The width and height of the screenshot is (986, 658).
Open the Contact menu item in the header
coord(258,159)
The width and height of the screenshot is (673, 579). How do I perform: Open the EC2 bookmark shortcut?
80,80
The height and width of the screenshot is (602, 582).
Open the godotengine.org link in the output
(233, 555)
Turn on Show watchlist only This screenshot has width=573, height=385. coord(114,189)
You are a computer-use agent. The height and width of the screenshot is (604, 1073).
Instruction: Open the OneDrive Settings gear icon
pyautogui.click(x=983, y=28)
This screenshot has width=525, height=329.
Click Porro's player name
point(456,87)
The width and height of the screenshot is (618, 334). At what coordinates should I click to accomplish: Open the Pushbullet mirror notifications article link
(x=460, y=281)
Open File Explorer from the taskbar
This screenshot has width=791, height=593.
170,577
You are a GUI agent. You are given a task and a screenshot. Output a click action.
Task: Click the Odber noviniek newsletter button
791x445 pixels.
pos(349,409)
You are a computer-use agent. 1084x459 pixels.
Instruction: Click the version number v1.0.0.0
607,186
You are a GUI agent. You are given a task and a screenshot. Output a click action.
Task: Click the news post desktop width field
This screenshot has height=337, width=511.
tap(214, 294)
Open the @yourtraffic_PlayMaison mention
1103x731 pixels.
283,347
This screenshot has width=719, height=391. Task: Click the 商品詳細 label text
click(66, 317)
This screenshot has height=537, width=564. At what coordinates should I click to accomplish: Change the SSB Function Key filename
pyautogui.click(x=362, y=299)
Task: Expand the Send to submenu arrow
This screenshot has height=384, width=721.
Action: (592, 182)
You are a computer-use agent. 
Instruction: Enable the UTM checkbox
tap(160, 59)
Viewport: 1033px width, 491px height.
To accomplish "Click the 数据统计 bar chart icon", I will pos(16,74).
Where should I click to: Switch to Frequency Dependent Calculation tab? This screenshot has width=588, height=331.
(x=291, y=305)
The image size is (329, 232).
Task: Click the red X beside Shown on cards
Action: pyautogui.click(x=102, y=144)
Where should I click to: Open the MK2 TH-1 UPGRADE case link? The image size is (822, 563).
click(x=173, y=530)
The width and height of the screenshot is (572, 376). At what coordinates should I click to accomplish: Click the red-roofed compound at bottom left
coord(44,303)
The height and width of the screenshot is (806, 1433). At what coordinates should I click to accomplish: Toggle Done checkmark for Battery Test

*****

▶ [Aim]:
List each line of the material above that contains the word "computer", copying every such line in full.

▶ [Solution]:
You are a computer-use agent. The height and width of the screenshot is (604, 1073).
You are a computer-use agent. 1084x459 pixels.
You are a computer-use agent. 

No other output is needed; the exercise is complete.